[wellylug] Slackware packages

Cliff Pratt enkidu at cliffp.com
Thu Sep 13 22:36:43 NZST 2007


Andrej wrote:
> On Thursday 13 September 2007 19:32, Cliff Pratt wrote:
>> Andre et al,
> 
>> How do you know what packages you have,
> ls /var/log/packages
>
OK, 'dpkg -l' or 'rpm -qa'.
 >
>> and how do you know 
>> what packages are available for Slack? 
> ls /cdrom/slackware/*/*tgz
> :)
> 
> Or a browse through PACKAGES.TXT on the slackware site... 
> http://mirror.pacific.net.au/linux/slackware/slackware-12.0/PACKAGES.TXT
> 
> And there's inofficial stuff on http://linuxpackages.net (which I 
> don't use) and some interesting (inofficial) stuff on 
> http://www.slackware.com/~alien/slackbuilds/
> that Pat hosts (and I trust Eric).
> 
I came across http://packages.slackware.it/
 >
>> How do you know that a package needs updating?
 >
> You mean for an upgrade or for security fixes?
> I'm subscribed to the slackware security mailing list, 
> and download new versions of stuff I have installed
> as the mail trickles in ... today for instance php 5.2.4,
> a new ssh and samba.  Others use scripts, or tools
> like slapt-get, swaret and the likes.
>
OK, I'll lok at those tools. What I meant was, I suppose, if something 
gets upgraded, and it is NOT a security issue, how do you know that 
there is a new version? What if you have an out of date Slack system, 
how do you bring it up to date?
 >
>> Is it purely manual using pkgtool, installpkg and so on?
 >
> I've never actually used pkgtool ... installpkg, upgradepkg
> and removepkg for me.
>
Will *any* tarball work? Eg FireFox 2 comes as a tarball. Do you just 
installpkg it?
 >
>> I'm looking to update my Slack installation (which lives in a
>> VM on my Ubuntu machine) after getting interested after
>> conversation with Andre here.
 >
> Ooops :}
> 
>> How many people started with Slackware many many years ago and
>> moved on to other distros?
 >
> I've migrated the other way ... little exposure to some early 
> Yggdrasil stuff that I never got into, and then from Mandrake and
> SuSE back in the late 90's to Slackware in 2000 (having had to
> work with SuSE, RH, Debian and varied commercial Unices), never
> looked back.
 >
 > We do have a debian box and a ubuntu machine here
> at home as well - but I still find them a pain in the proverbial,
> mostly because of the dependency checking and the package
> management systems.  Call me weird (I bet you did anyway :D).
>
Why are they a problem? Why do dependency checking yourself if the PMS 
can do it for you?

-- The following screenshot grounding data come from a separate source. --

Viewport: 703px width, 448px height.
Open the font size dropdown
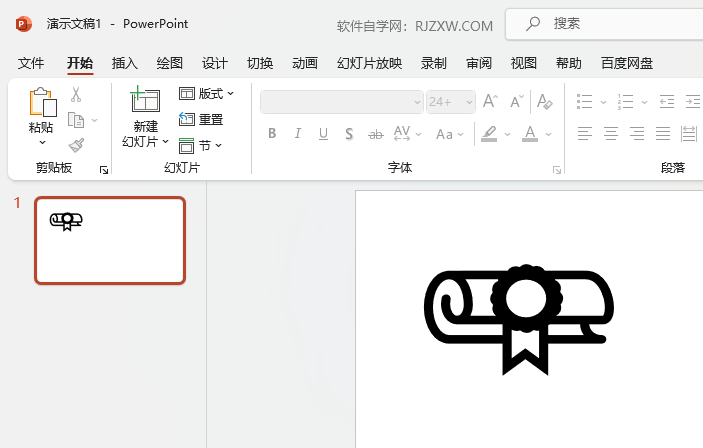pyautogui.click(x=469, y=102)
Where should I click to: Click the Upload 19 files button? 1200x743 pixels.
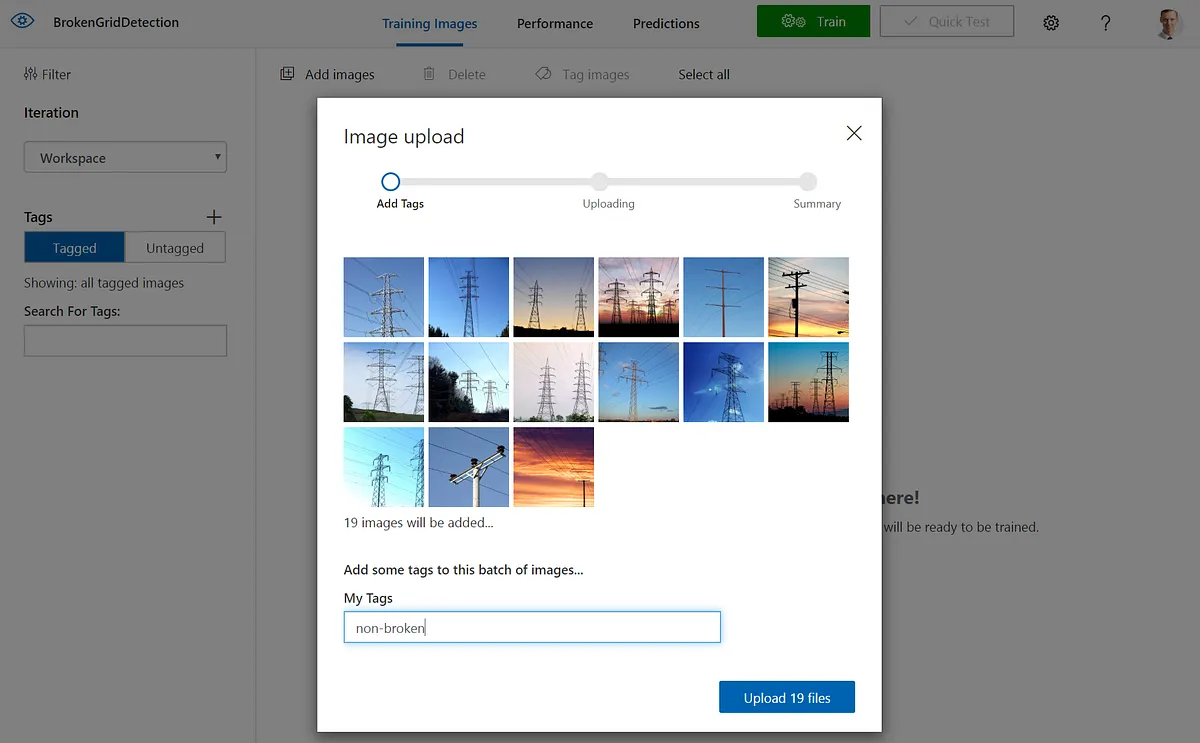click(786, 698)
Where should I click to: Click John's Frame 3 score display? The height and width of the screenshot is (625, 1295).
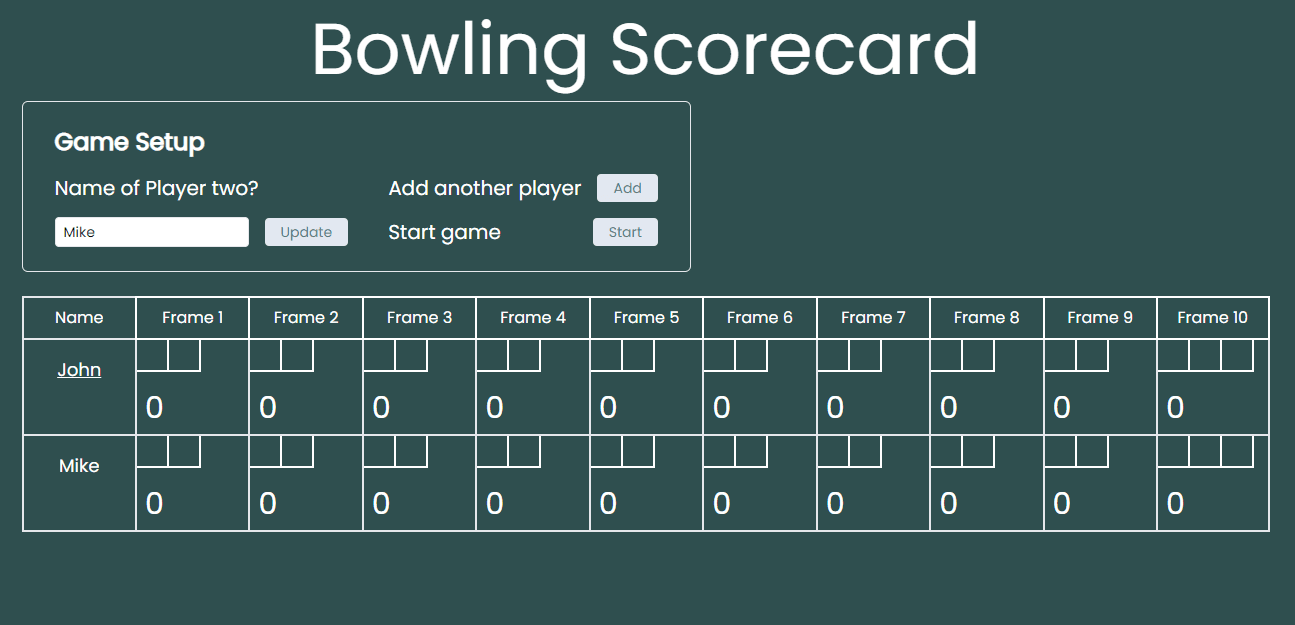[x=381, y=407]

I started on systems that didn't have any dependency 
checking and non-versioned libs. Sheer masochism. PMSs are the best 
thing since sliced bread.
 >
> Debian is on my server because Slack 11 didn't have an
> installable kernel image that supported both the SCSI and the
> RAID controller at the same time, and I needed a quick fix rather
> than starting to fart around with boot-floppies.  Slack12 may be
> different, with the huge-2.6 kernel which should pretty much 
> support anything the kernel could.
> 
Just looked at my Slack 11 and it has about 8 modules. Much fewer than 
I'd expect with a modern system. My Ubuntu system goes the other way 
with 115 modules loaded. Probably one or two more than I really need.... 
but still, the way to go is to modularise everything rather than 
multiple (relatively huge) monolithic kernels.

If I want to put a 2.6 kernel on my Slack 11, is that possible?